[[ Entries shown, beginning ]]
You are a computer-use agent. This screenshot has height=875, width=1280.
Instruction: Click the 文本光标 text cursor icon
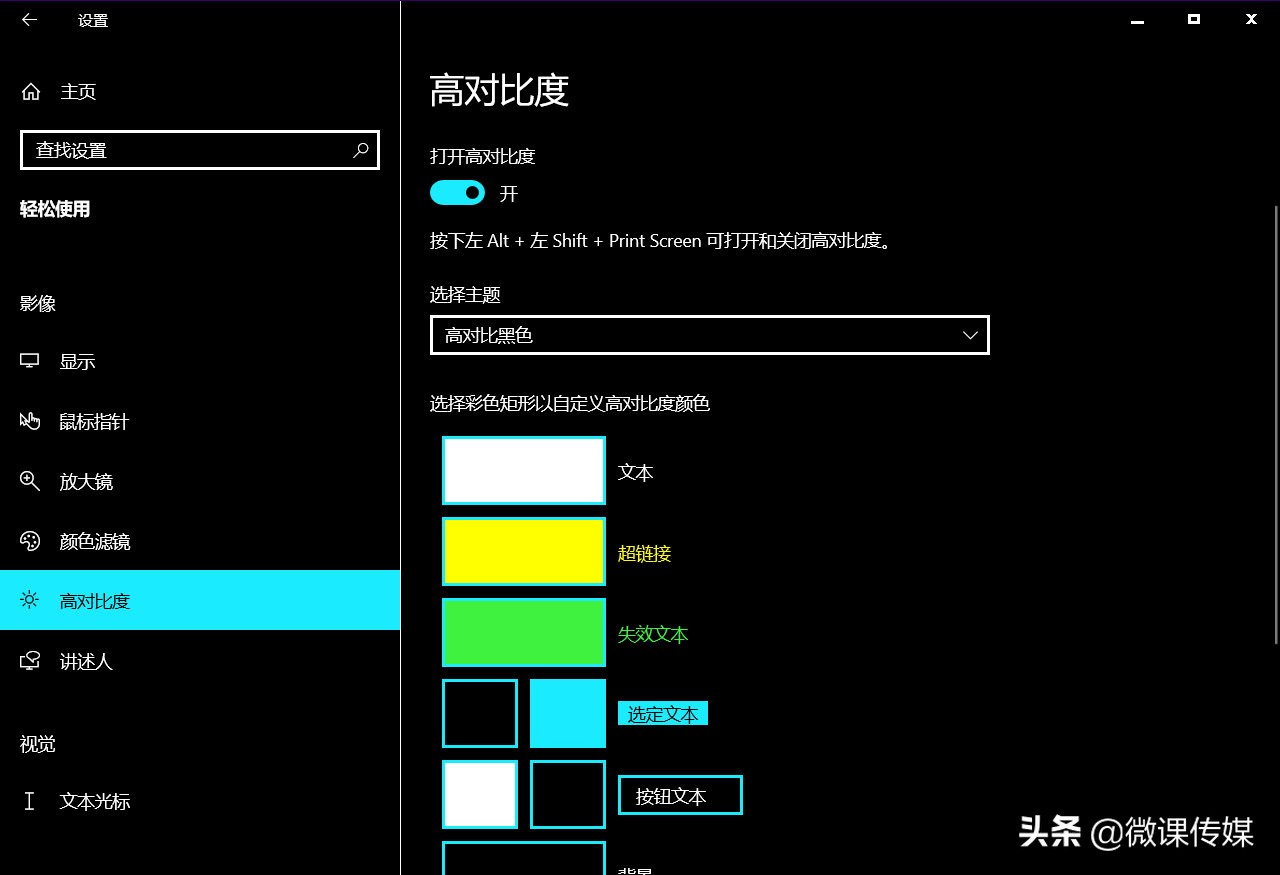30,801
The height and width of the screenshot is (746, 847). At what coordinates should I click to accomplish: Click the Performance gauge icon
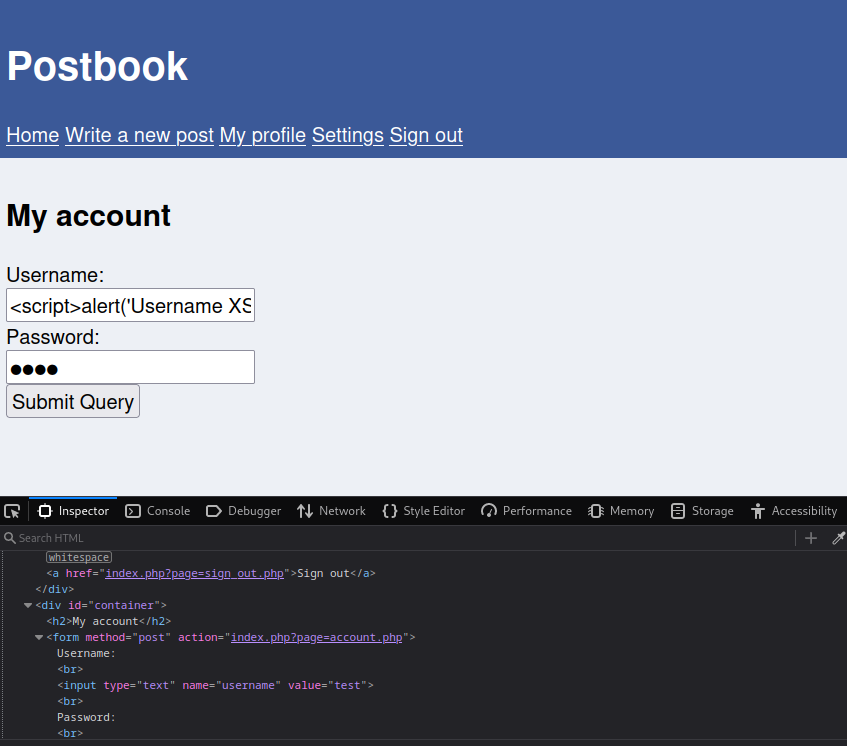click(489, 511)
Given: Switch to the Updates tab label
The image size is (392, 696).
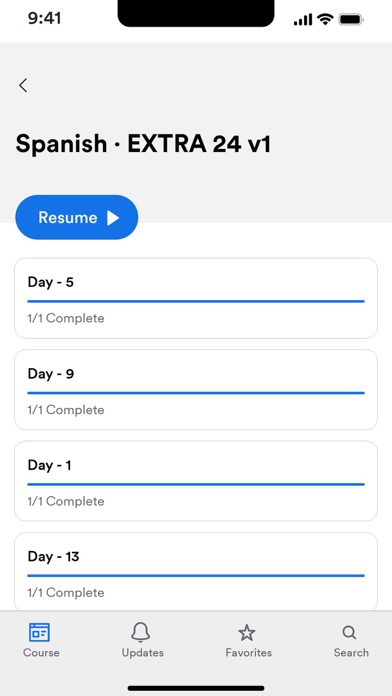Looking at the screenshot, I should coord(143,652).
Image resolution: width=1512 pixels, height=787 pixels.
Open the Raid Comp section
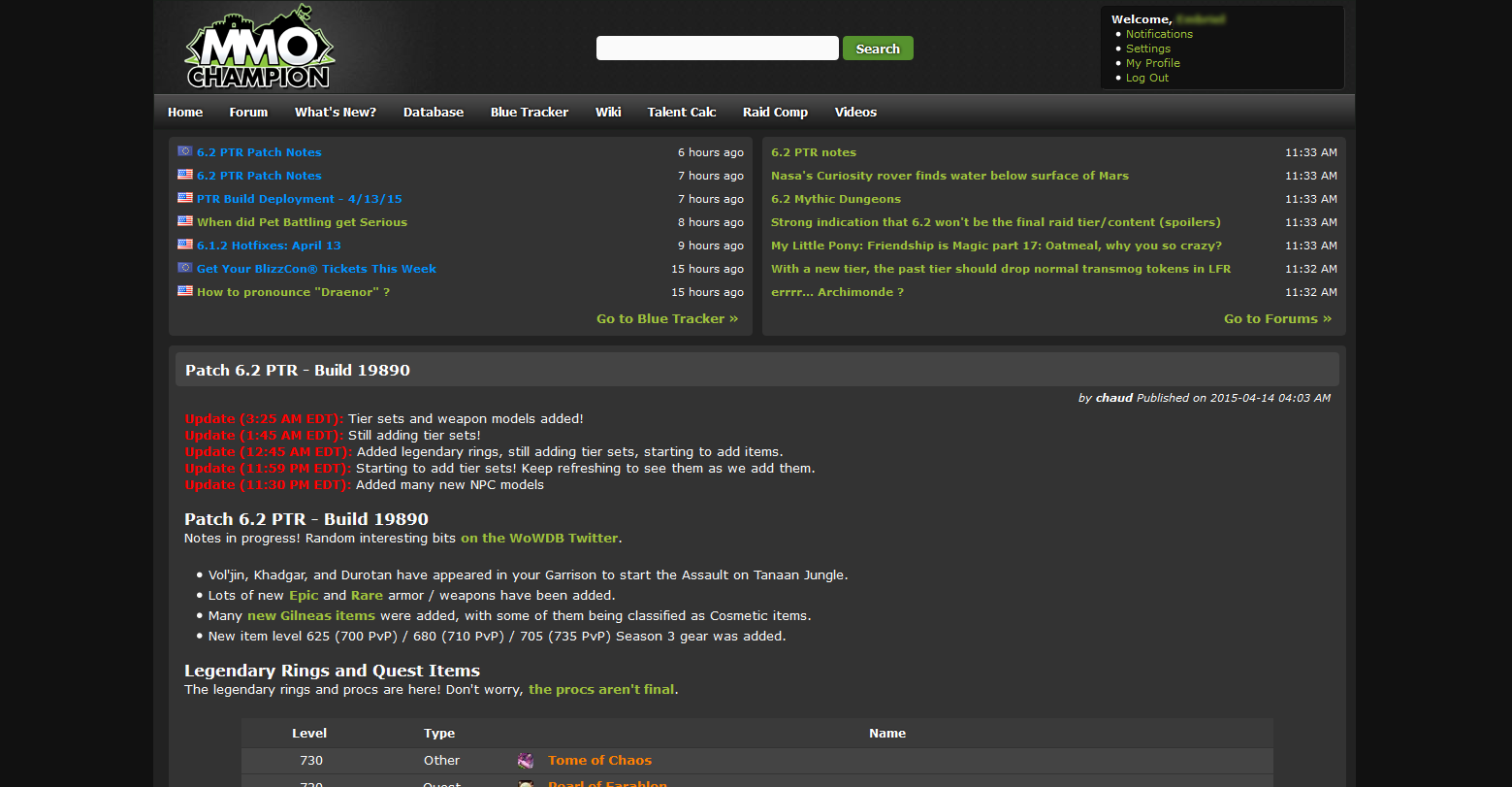(x=774, y=112)
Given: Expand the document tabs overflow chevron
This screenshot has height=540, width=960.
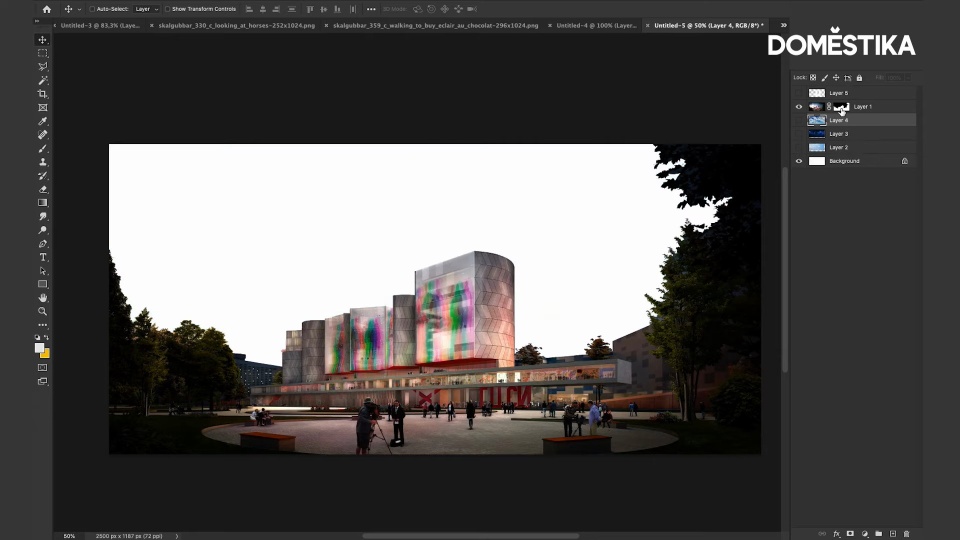Looking at the screenshot, I should coord(783,25).
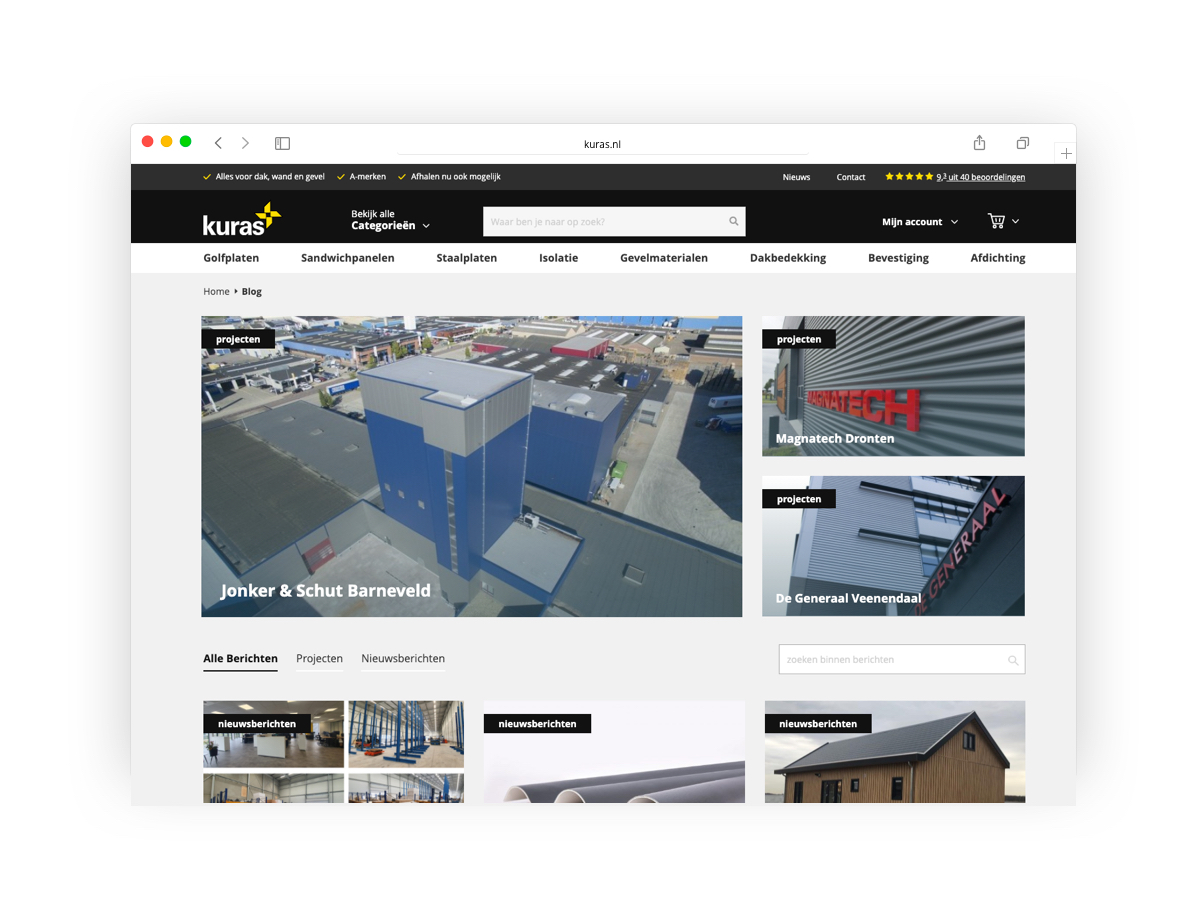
[[ Entries shown, end ]]
Starting at the line that contains "The image size is (392, 696).", retype each line through the end of the data exactly, and leave out every picture.

The image size is (392, 696).
Looking at the screenshot, I should coord(143,652).
Image resolution: width=1512 pixels, height=787 pixels.
Open the Raid Comp section
(x=774, y=112)
Given: Expand the document tabs overflow chevron
This screenshot has height=540, width=960.
Looking at the screenshot, I should coord(783,25).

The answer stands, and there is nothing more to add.